··· Extract to read

FORFUSCO is a  syllabic abbreviation for the Force maritime des fusiliers marins et commandos, headquartered in Lorient, is the French Navy organisation responsible for and in command of the Fusiliers Marins and Commandos Marine. FORCUSCO is headed by a general officer with the title of Admiral commandant Les fusiliers marins et commandos (ALFUSCO).
 
This force carries out:
 Advanced force and reconnaissance operations from the sea
 Special operations
 Protection of key sites and vessels of the French Navy
 Provision of security for elements of the naval forces.

A 2,700-man strong force, the FORFUSCO is the fourth organic force of the French Navy.

Naval Fusiliers 

Groups and companies of marines are dedicated to the protection of sensitive naval sites (eg military ports, naval aviation bases, communications transmission stations, ammunition depots). The marines are also an integral part of buildings as domestic service - called "bidellerie" in navy slang.

······

**Task set**:
A - According to the text about FORFUSCO, in which city is the force headquartered?
B - Resume the text about FORFUSCO, continuing after its final sentence.

··· Data listing

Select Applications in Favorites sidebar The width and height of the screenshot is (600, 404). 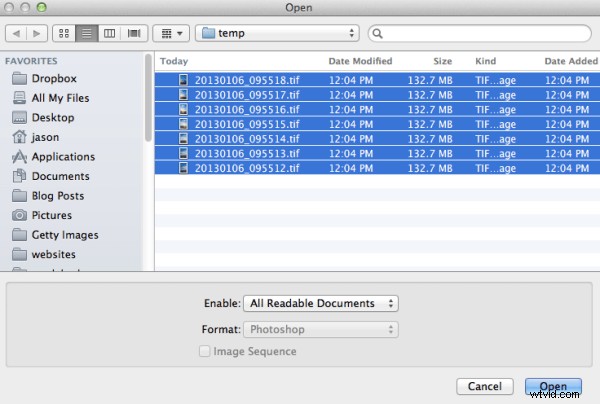tap(63, 157)
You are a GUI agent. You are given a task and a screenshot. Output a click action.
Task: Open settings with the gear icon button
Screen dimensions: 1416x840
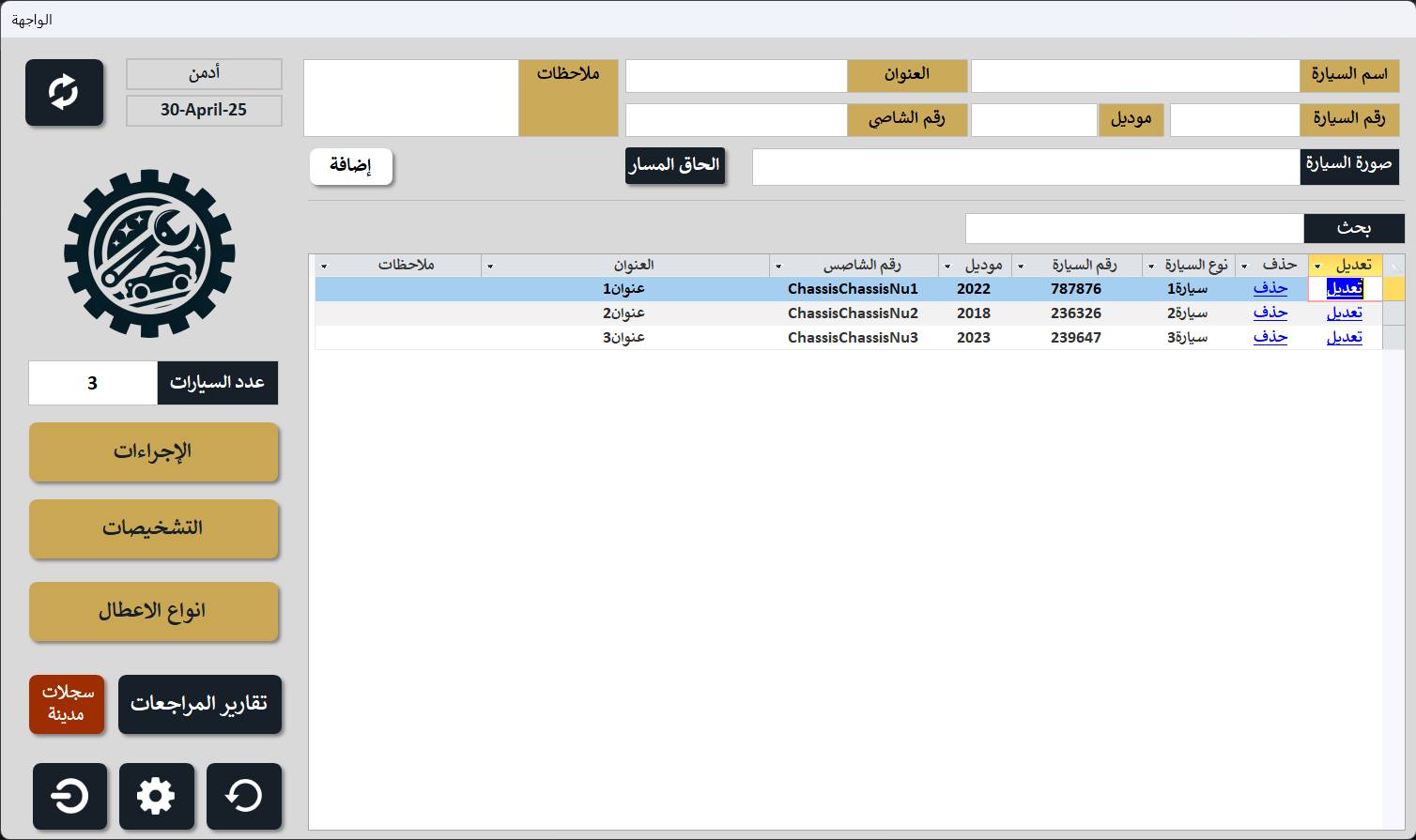coord(156,796)
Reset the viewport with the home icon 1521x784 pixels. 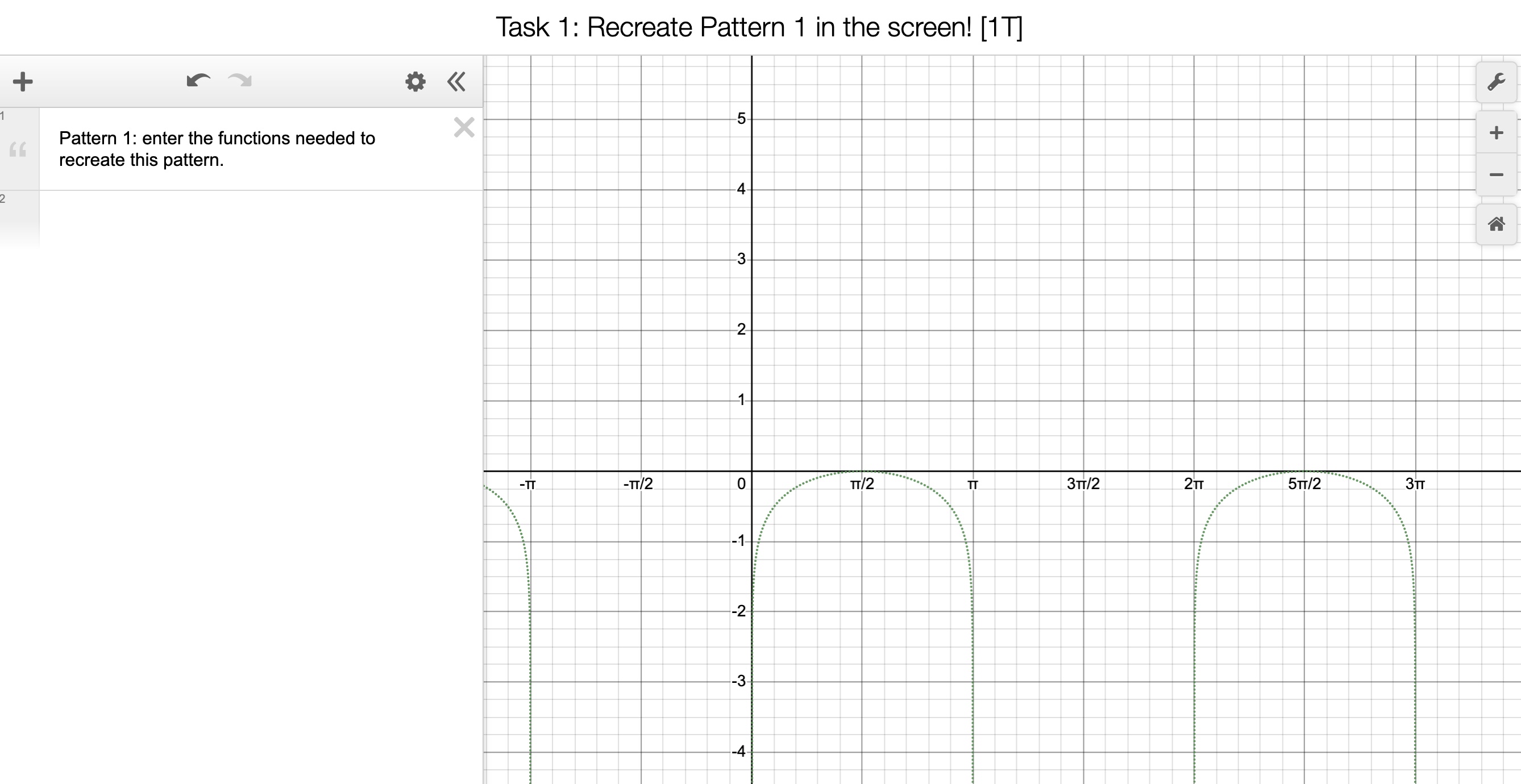point(1495,224)
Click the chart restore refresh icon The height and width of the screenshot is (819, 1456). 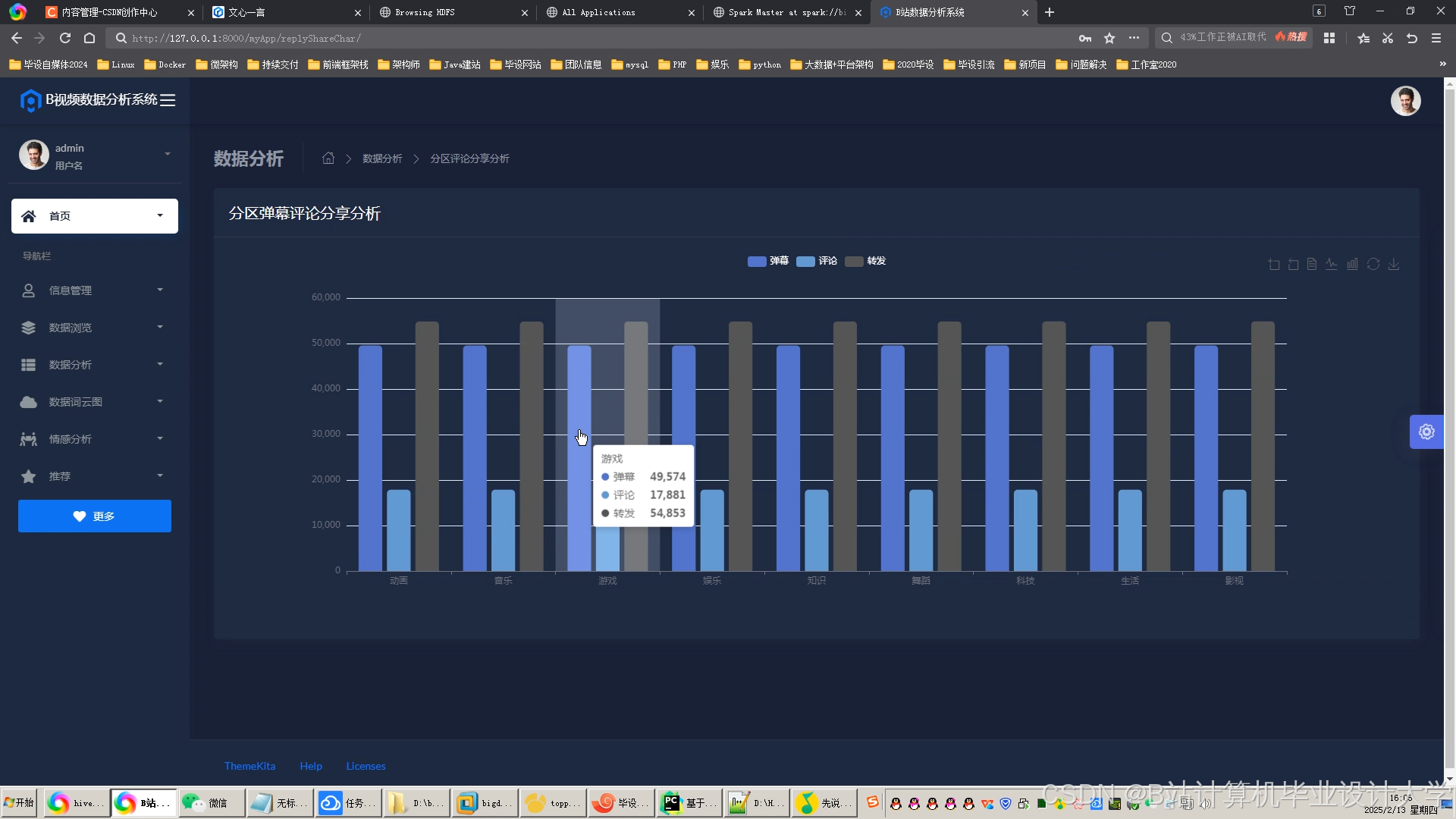1373,265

······

**Exercise answers**:
A - Lorient.

B -
There are seven companies of marines (CIFUSIL), which provide protection for the following sites:
Military port of Cherbourg
Submarine base in Île Longue and pyrotechnics in Guenvénez
Naval aviation base in Lann Bihoué
Communications center in Rosnay, Indre
Communications center in Sainte-Assise, Seine-et-Marne
Communications center in Villepinte France and South Saissac, Aude
Naval aviation base in Lanvéoc-Poulmic (unit created on 1 September 2011 after the closure of the naval aviation base in Nimes-Garons)
Naval Fusilier and Commando training center Lorient

These seven companies send detachments who take turns every four to six months to ensure the protection of the communications centers of Fort-de-France, Mahina Mahina Super and around Papeete, of Ouen Toro in Noumea, and Rufisque near Dakar.
They also support operations of the Naval Commandos (Commandos Marine), augment boarding and landing parties and provide military training to the French navy.

Navy Commandos

The Commandos Marine are trained to targeted actions in places where it is not feasible or appropriate to deploy a larger force. They are primarily used by the French Special Operations Command (COS) since 1992. They are seven in number: Commando Jaubert, Commando Ponchardier, Commando Trepel, Commando de Montfort, Commando de Penfentenyo, Commando Kieffer, and Commando Hubert, each with their own mission specialism.  They have evolved to be broadly comparable to the British SBS.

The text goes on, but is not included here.